Glitch Theatre

Setting the stage: Community-centred collaboration.

What we did

Strategic Facilitation, Brand Strategy, Naming, Messaging, Identity System

When 40+ stakeholders—D/disability-identified artists, board members, funders, and community advocates—shape every decision through iterative design sessions, the result isn't consensus. It's authentic alignment. The process became the proof: accessibility isn't accommodation, it's how you build something true.

For twenty years, Realwheels Theatre had been a force in Vancouver’s disability-inclusive theatre scene. But the name no longer reflected the work. “Realwheels” signaled physical disability, inadvertently narrowing public perception of productions that embraced the full spectrum of D/disability—visible and invisible, physical and cognitive, intersectional and complex. The organization needed to shift from being perceived as advocacy-driven to being recognized for artistic excellence. They needed to position themselves as seasoned theatre professionals who explore disability in their work, rather than as a disability organization that makes theatre. But the most significant complexity arose from the organization’s values: any rebrand would need to be built with community, not for community.

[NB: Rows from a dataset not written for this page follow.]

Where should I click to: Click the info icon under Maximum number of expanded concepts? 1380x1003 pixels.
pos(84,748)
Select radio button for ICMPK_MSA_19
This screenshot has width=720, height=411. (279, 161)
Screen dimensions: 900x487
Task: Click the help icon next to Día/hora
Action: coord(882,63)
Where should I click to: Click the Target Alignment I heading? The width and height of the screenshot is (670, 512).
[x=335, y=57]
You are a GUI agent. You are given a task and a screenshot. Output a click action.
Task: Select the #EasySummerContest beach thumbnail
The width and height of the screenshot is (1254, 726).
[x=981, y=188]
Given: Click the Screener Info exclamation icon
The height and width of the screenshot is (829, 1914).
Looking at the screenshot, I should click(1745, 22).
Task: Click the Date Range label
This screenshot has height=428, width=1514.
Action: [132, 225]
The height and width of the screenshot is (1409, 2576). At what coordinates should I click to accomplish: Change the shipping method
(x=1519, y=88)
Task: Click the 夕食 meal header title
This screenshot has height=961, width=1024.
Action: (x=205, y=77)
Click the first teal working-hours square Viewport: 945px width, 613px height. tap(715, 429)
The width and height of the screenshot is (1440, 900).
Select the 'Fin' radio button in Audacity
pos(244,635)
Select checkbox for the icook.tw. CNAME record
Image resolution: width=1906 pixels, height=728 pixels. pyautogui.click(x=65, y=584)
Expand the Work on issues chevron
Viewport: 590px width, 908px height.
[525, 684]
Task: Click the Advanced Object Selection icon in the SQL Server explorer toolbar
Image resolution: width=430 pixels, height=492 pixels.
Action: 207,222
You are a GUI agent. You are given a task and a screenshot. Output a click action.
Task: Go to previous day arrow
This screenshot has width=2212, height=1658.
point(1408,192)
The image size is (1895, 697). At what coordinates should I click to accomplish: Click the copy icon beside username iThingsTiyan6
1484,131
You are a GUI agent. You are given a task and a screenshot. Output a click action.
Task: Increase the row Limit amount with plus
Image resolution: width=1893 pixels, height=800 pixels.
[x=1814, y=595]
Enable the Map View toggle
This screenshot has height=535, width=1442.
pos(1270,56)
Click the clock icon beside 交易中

"This is resonant, tight rather than wordy. They took a huge amount of community input and turned it into something clear, elegant, and airtight. It doesn't feel like guesswork—it feels like a well-documented process we can stand behind."

Adam Grant Warren, Community Leader

We began with a fundamental commitment: community voice would shape every decision. Over nine months, we engaged more than 40 interest holders—D/disability-identified artists and performers, board members, longtime audience members, funders, theatre industry professionals, and community advocates. We designed activities that were culturally appropriate, accessible, and inclusive by design, working with American Sign Language interpreters, providing materials in multiple formats, and creating psychological safety for people to share experiences that carried personal weight. We assembled a project team that reflected the community being served, where board members, actors, writers, community members, and Glitch leadership worked alongside Wiseblood in genuine partnership.

Through iterative workshops, we collaboratively developed naming criteria: inclusive, professional, evocative, distinctive, and expansive enough to grow into film, VR, and other media. When we introduced “Glitch,” the metaphor proved transformative. A glitch is a moment when systems reveal themselves, when what should happen doesn’t, when disruption creates possibility. For D/disability-identified artists, this resonated immediately—the experience of navigating inaccessible spaces and of creative problem-solving born from necessity. As one community member noted: “We are the glitch in a system not built for us.”

The breakthrough came when we reframed what a glitch represents: not a flaw, but the spark of what’s next. This became the brand’s philosophical foundation. We developed positioning that navigated complex identity politics: “Our work is D/disability-led, not defined by disability, but shaped by it.” This language centred disability as a creative landscape rather than subject matter, a crucial distinction that opened doors with artists, funders and collaborators.

"Working with Wiseblood revealed just how crucial our brand is. Hearing our values and direction reflected back with such clarity honestly made me emotional. The emphasis on art, innovation, and artistic excellence—having this language behind us as we move forward is incredibly important."

Shawn Macdonald, Artistic Director

The visual identity made the glitch metaphor tangible. The logomark itself disrupts expectation: a bold geometric form that shifts and fragments across applications. Vibrant colours refuse neutral palettes typical of institutional arts brands. The typography balances high legibility with visual disruption. The colour palette draws from digital glitch aesthetics—electric pinks, cyan blues, vivid greens—signalling contemporary energy rather than earnest advocacy.

A name isn't a logo. It's a philosophical stance. When the community recognized themselves in the 'glitch' metaphor, that moment when systems reveal themselves, when disruption creates possibility, the rebrand became a catalyst.

But the most profound shift was permission. The process didn't just give the organization a new language. It reinforced their desire for bold change and matched their artistic ambition with a brand built for it. The rebrand became a declaration: we are professional artists, production designers, actors, writers working at the intersection of disability and artistry. This energy carried directly into their first post-COVID production, Faye's Room—an acclaimed exploration of neurodiversity and creative practice that embodied everything the new brand promised.